In January 2001 Darren left the Gazette to work in the communications department for the Office of the Mayor of Montreal. Over a period of 12 years he worked as a Press Secretary, Senior Communications Advisor, Deputy Chief of Staff and Director of Communications. His responsibilities included acting as a spokesperson for the city administration, preparing elected officials for interviews, formulating communications plans and corporate media campaigns as well as media relations.

In December 2013 Darren left the city of Montreal and is now working as Director of Communications and Corporate affairs at Vanier College where he develops college communications strategies and plans, directs college student recruitment strategy and activities, helps oversee the organization of major college events and leads strategic and operational planning activities of the Board of Directors and the Executive Committee.


Raffy Boudjikanian

Journalist, Canadian Broadcasting Corporation

6:30-7:15pm, Trottier 0070

Raffy Boudjikanian is a journalist for CBC-TV, radio and online with CBC Montreal Investigates. After graduating with a Bachelor's degree in journalism and political science from Concordia University, Boudjikanian got his start at The Chronicle, a weekly newspaper on Montreal's West Island.
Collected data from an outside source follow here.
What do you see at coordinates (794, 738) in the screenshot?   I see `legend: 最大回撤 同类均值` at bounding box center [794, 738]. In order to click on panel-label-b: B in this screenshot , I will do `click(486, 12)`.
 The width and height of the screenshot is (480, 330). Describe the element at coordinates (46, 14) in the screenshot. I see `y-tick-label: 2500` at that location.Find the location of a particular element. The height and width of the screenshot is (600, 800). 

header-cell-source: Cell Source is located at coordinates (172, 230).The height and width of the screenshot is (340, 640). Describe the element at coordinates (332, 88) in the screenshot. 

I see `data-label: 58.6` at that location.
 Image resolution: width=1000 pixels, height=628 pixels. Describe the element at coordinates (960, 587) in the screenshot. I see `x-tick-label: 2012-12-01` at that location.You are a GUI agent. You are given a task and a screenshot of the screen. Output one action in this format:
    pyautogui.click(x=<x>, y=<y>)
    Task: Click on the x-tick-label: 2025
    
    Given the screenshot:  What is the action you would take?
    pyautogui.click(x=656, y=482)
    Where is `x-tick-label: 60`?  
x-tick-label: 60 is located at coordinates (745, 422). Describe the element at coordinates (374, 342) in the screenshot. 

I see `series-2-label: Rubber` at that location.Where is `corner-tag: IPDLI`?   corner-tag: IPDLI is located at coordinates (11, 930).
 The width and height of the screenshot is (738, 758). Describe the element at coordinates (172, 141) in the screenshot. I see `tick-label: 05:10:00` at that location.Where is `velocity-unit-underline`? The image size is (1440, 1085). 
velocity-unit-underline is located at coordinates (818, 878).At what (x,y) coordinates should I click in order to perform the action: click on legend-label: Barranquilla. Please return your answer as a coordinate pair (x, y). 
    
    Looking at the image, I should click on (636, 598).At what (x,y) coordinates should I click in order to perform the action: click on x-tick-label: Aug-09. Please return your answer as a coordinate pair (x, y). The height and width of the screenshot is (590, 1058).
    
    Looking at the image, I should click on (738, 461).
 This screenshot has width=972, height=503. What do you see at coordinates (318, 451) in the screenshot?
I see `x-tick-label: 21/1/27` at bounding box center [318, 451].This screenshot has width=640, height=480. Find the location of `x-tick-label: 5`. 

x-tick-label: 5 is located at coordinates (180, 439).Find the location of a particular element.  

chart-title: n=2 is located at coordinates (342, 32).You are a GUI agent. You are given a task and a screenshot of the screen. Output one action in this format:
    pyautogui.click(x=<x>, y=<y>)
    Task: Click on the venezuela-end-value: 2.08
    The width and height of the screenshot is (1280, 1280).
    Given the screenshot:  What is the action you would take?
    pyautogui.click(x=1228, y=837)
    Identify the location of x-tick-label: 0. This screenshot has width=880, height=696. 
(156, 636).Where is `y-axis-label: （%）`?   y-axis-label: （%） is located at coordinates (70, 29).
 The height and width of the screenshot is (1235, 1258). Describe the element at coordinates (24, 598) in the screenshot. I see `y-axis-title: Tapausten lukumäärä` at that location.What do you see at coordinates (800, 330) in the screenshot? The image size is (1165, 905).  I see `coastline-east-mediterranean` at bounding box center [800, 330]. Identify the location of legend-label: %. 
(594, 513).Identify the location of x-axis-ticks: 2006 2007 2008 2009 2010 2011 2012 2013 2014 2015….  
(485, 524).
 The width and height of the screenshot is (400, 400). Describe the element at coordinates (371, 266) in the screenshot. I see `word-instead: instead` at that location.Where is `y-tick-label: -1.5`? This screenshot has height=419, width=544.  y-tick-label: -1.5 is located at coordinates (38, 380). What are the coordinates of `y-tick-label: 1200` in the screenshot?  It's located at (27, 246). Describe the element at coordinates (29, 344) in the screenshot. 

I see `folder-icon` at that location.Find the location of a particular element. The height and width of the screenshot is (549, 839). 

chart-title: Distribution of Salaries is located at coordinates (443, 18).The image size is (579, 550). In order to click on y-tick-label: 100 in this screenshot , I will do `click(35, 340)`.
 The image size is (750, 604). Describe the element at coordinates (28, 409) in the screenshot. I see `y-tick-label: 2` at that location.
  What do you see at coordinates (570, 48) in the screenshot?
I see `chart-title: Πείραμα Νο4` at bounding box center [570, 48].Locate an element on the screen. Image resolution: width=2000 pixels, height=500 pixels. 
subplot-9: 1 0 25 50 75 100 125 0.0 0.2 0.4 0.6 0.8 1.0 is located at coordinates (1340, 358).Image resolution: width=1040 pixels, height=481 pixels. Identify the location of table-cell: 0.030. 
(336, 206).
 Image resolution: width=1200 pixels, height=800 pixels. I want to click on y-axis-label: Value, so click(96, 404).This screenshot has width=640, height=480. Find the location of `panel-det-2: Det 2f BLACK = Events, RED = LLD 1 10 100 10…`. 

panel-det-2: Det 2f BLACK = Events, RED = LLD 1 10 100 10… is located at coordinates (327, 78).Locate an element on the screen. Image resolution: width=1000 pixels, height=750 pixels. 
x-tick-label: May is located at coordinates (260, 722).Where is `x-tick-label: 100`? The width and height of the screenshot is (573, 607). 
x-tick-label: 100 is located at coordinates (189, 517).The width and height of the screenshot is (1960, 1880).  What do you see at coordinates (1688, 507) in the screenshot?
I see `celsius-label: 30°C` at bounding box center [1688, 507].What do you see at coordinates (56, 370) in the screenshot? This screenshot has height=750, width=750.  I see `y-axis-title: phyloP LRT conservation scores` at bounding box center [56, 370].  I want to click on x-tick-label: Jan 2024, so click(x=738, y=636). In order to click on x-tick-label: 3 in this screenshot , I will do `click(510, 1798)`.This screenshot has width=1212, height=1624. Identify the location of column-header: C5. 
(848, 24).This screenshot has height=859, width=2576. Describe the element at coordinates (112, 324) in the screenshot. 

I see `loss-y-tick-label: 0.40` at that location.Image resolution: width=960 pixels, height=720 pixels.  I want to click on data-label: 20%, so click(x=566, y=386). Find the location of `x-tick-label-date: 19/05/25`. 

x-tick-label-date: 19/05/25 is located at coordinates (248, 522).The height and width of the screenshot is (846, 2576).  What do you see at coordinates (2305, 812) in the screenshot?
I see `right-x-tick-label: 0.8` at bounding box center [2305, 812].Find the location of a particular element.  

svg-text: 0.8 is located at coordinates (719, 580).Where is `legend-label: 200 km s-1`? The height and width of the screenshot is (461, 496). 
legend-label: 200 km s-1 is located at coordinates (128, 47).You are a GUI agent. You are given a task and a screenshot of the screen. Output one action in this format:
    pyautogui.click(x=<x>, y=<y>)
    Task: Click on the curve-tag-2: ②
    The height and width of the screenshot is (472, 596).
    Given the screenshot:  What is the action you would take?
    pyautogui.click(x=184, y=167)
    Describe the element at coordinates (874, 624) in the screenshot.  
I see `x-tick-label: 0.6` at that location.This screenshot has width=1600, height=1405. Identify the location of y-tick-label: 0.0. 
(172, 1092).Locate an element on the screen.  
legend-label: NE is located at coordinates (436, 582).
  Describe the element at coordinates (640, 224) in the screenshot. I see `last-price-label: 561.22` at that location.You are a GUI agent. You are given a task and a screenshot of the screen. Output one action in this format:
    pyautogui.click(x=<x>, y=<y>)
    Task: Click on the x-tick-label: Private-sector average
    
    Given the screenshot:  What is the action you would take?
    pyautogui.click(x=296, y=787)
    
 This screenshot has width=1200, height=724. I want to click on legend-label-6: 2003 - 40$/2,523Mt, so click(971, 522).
In 2010, Boudjikanian began at CBC and has been at the forefront of local and network stories -- from the Lac Mégantic train derailment and the "Maple Spring", Quebec's university tuition increase protests, to recent provincial election campaigns. He has also worked internationally in Rwanda, Chad and Turkey.

Raffy Boudjikanian

Linda Chodan

Lucinda Chodan

Montreal Gazette Editor-in-Chief

7:30-8:15pm, Trottier 0070

Lucinda Chodan is editor in chief of the Montreal Gazette and vice-president of editorial content for the eastern region of Postmedia.

Since her arrival in fall 2013, Chodan has overseen the launch of the Reimagined Montreal Gazette, a major transformation project that delivers different content to different readers on different platforms – print, web, tablet and smartphone.

Prior to her appointment in Montreal, Chodan was editor in chief at the Edmonton Journal and the Times Colonist in Victoria. In those roles, she led the transformation of print- focused newsrooms to 19/7 news platforms. Under her leadership, both newsrooms also focused resources on investigative reporting that was recognized at a provincial, national and international level.

Earlier in her career, Chodan served in several capacities at the Montreal Gazette, including deputy editor, readership development editor and arts editor. She began her career as reporter and wrote about music for the Gazette and for national and international publications. She won a National Newspaper Award and an NNA citation of merit as a reporter.